I know of a couple of guy's that used AML clamps and liked them.

Don


----------



## Nicholas Savatgy (Dec 17, 2008)

I agree with Don, for the money AML ones work well. We just built a RR for A new guy in the club and we used AML track and rail clamps and all is running well. They look like hillmans and they come in either regular or slip over rail joiners







Also got them from RLD and they were even cheaper than 99 cents


----------



## Bob in Kalamazoo (Apr 2, 2009)

This summer I bought 50 of the over the joiner AML clamps from RLD by mistake. I wanted the over the rail type. I needed them for an expansion that I was doing while I had a week off from work and he was going on vacation and wasn't going to be available for the time I needed them so I just went ahead and used them. They worked out great. No problems, but I can't say anything about how well they will hold up over the winter. But I guess I can't see why they should give me any trouble. Next time I'll make sure I order the over the rail type, but that was my mistake not his. 

Bob in Kalamazoo


----------



## Greg Elmassian (Jan 3, 2008)

I will proffer the experience of others, which I researched before buying clamps, and still hear to this day: No matter how tight you get the over the joiner clamps, dirt and grit can still work into the joiner itself. 

I found it quite easy to remove joiners without pulling track up. My entire layout was down and I swapped out joiners for clamps without pulling up track. 

Regards, Greg


----------



## aceinspp (Jan 2, 2008)

My RR has been down for over 7 years using the over the rail joint clamps. Still operating with no problems. I think if you get them tight you will be fine. I still think the jury is out on this debate. Later RJD


----------



## Greg Elmassian (Jan 3, 2008)

Yeah, but your trackwork would not DARE to fail !









I think it might depend on the type of grit, dirt and climate....

Regards, Greg


----------



## Bob in Kalamazoo (Apr 2, 2009)

Posted By Greg Elmassian on 10 Aug 2009 04:13 PM 
I will proffer the experience of others, which I researched before buying clamps, and still hear to this day: No matter how tight you get the over the joiner clamps, dirt and grit can still work into the joiner itself. 

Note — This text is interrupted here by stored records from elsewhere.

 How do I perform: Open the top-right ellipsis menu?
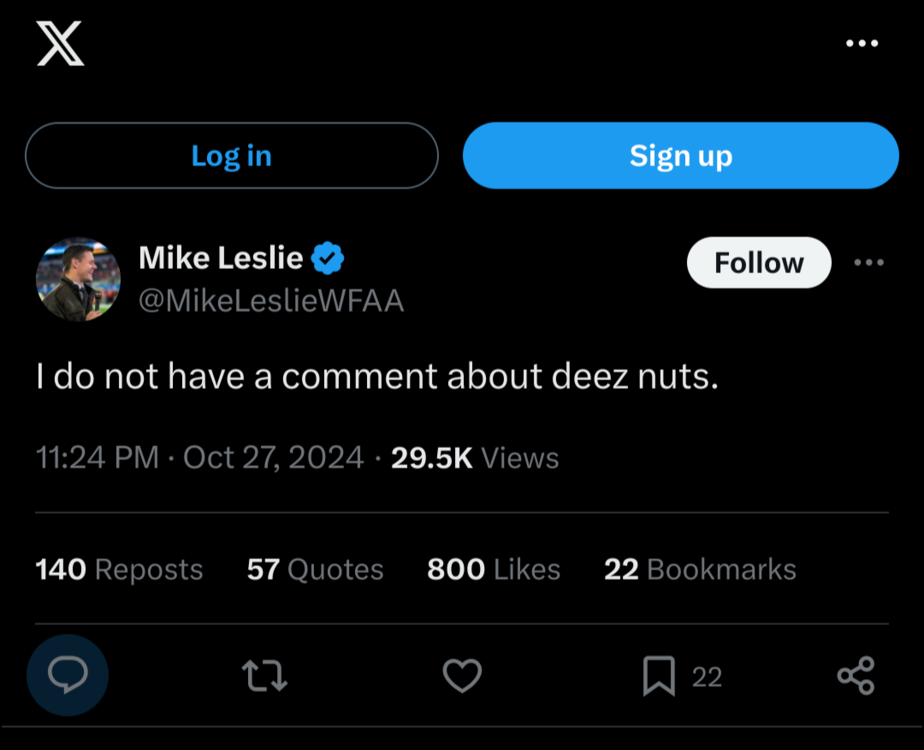click(x=861, y=42)
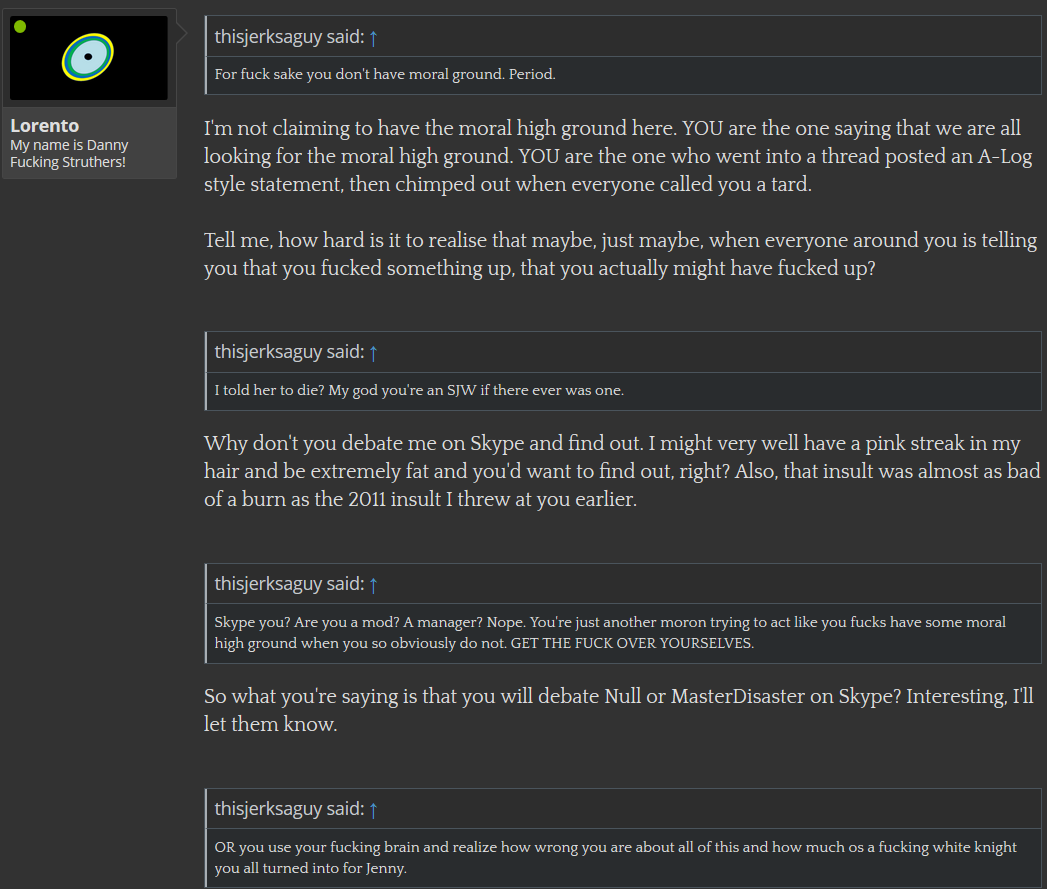
Task: Click the green online status dot on avatar
Action: (20, 27)
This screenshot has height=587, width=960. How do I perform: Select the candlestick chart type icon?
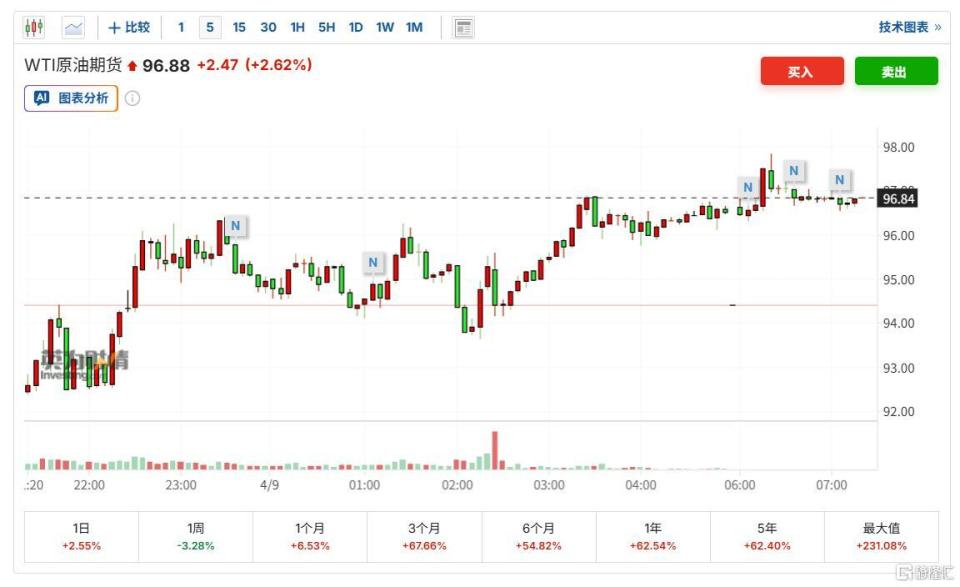[34, 27]
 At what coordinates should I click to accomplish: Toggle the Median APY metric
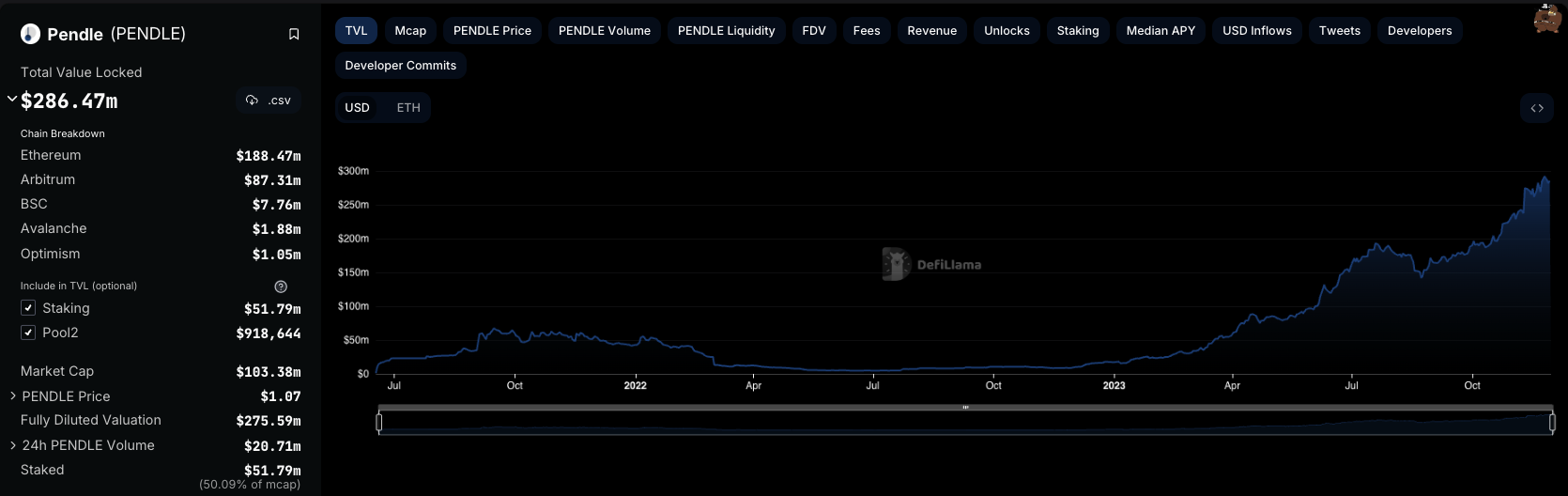[x=1161, y=31]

I found it quite easy to remove joiners without pulling track up. My entire layout was down and I swapped out joiners for clamps without pulling up track. 

Regards, Greg 
Greg, I've heard all of those experiences and I did not want to use over the joiner clamps, but it was either that or wait for Robby to get back (after my week off from work was over). I figured, OK, lets try this out and see what I think. If I have to change them in a couple of years I will have learned a valuable lesson.
Bob


----------



## Joe McGarry (Jan 4, 2008)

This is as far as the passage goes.